Segment Open
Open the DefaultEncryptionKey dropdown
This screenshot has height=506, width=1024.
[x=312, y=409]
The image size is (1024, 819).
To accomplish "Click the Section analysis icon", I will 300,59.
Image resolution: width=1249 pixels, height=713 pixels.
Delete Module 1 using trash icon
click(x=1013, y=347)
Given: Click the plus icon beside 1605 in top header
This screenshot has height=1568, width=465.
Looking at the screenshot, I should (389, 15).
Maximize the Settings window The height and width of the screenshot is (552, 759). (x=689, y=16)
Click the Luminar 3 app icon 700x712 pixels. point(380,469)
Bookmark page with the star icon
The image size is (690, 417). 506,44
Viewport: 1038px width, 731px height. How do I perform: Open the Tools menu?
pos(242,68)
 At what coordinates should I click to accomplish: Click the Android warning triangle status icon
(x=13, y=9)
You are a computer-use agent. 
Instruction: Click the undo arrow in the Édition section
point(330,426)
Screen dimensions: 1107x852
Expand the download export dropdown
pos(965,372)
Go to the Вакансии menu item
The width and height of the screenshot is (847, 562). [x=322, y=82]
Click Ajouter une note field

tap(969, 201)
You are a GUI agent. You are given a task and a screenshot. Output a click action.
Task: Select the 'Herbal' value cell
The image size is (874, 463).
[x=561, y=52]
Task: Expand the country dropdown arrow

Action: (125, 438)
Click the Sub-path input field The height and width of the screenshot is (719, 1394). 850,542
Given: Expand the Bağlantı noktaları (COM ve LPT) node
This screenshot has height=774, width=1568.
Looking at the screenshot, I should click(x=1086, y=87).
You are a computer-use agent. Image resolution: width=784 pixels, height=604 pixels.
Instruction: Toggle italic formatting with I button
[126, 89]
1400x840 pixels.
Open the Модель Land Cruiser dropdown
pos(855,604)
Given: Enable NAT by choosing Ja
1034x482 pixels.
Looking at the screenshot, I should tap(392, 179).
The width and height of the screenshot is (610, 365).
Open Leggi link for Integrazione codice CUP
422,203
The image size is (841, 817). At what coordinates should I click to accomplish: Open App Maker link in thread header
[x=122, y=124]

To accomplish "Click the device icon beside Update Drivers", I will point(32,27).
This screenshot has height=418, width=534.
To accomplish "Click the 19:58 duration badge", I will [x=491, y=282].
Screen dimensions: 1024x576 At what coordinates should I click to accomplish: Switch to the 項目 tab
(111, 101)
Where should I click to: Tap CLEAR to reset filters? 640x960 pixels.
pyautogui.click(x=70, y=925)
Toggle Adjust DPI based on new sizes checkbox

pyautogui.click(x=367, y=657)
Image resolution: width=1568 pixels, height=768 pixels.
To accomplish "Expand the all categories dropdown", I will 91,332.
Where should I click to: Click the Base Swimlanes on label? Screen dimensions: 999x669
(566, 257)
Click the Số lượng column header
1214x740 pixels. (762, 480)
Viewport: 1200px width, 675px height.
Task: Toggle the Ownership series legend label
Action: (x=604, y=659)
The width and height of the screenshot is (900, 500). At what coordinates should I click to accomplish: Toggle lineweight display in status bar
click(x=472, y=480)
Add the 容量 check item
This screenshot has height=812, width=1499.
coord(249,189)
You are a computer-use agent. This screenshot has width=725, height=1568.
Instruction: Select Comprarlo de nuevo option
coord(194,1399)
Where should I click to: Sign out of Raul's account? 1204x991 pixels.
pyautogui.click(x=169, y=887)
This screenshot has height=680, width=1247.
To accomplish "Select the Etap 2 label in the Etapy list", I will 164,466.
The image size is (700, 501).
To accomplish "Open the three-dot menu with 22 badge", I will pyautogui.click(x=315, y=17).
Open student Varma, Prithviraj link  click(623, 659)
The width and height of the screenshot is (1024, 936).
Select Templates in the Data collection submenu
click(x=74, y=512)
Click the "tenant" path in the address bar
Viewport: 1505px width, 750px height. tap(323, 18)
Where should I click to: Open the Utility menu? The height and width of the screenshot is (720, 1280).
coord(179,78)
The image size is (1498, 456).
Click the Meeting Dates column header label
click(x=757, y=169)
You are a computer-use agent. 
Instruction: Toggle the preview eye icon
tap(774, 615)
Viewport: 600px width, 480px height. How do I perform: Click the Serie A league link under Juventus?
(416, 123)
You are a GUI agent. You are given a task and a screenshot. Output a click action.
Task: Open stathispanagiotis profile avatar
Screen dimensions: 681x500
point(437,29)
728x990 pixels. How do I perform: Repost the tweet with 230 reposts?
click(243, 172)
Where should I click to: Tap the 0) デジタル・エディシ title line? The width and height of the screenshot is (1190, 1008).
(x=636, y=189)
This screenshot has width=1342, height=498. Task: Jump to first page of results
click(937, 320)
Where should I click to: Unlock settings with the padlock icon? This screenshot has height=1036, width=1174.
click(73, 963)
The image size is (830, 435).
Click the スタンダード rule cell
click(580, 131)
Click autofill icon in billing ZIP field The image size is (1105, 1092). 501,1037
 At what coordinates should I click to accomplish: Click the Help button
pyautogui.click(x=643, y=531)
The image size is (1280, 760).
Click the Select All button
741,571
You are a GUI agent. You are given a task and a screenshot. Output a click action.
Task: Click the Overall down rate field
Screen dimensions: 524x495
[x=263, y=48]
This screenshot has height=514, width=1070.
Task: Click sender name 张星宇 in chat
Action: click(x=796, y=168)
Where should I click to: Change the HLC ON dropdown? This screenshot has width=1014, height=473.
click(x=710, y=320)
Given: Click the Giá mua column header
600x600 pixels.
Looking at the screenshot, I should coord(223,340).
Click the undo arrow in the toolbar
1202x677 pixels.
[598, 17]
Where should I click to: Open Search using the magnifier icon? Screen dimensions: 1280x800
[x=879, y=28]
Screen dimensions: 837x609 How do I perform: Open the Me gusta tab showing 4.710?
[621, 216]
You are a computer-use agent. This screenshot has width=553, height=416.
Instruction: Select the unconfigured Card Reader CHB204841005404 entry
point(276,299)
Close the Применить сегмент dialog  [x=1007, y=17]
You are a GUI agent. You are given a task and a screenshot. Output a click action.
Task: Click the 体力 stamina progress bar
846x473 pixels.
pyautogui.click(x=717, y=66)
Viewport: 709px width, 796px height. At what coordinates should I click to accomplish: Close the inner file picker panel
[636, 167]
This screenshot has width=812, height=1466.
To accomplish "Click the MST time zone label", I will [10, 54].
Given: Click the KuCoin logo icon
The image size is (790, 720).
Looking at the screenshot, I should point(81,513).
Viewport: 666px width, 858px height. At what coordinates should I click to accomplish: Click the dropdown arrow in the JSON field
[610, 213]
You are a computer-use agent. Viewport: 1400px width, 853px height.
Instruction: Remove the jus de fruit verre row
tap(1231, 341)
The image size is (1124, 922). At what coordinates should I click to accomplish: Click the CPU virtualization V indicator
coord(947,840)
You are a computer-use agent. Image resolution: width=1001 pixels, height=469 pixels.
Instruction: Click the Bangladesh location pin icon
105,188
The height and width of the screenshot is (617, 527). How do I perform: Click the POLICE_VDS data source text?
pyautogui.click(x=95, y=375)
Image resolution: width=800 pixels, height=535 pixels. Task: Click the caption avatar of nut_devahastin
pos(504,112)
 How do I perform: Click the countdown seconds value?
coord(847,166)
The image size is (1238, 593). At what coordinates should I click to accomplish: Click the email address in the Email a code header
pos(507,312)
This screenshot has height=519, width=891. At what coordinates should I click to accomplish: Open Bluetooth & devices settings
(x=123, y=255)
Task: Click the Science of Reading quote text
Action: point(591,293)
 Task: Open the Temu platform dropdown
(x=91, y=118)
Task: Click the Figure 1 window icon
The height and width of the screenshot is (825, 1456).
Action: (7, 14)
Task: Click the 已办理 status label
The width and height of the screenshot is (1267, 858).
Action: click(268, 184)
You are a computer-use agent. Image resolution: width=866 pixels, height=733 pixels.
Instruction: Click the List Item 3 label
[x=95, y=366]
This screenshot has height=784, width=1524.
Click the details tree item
Segment Closed
Only the lines from the first one of the listing up to and including the line where "You are a computer-use agent. Image resolution: width=784" appears are wanted, reproduced exactly.

*SOLUTION FOR THIS PROBLEM*.
Open the DefaultEncryptionKey dropdown
This screenshot has height=506, width=1024.
[x=312, y=409]
The image size is (1024, 819).
To accomplish "Click the Section analysis icon", I will 300,59.
Image resolution: width=1249 pixels, height=713 pixels.
Delete Module 1 using trash icon
click(x=1013, y=347)
Given: Click the plus icon beside 1605 in top header
This screenshot has height=1568, width=465.
Looking at the screenshot, I should (389, 15).
Maximize the Settings window The height and width of the screenshot is (552, 759). (x=689, y=16)
Click the Luminar 3 app icon 700x712 pixels. point(380,469)
Bookmark page with the star icon
The image size is (690, 417). 506,44
Viewport: 1038px width, 731px height. How do I perform: Open the Tools menu?
pos(242,68)
 At what coordinates should I click to accomplish: Click the Android warning triangle status icon
(x=13, y=9)
You are a computer-use agent. 
Instruction: Click the undo arrow in the Édition section
point(330,426)
Screen dimensions: 1107x852
Expand the download export dropdown
pos(965,372)
Go to the Вакансии menu item
The width and height of the screenshot is (847, 562). [x=322, y=82]
Click Ajouter une note field

tap(969, 201)
You are a GUI agent. You are given a task and a screenshot. Output a click action.
Task: Select the 'Herbal' value cell
The image size is (874, 463).
[x=561, y=52]
Task: Expand the country dropdown arrow

Action: (125, 438)
Click the Sub-path input field The height and width of the screenshot is (719, 1394). 850,542
Given: Expand the Bağlantı noktaları (COM ve LPT) node
This screenshot has height=774, width=1568.
Looking at the screenshot, I should click(x=1086, y=87).
You are a computer-use agent. Image resolution: width=784 pixels, height=604 pixels.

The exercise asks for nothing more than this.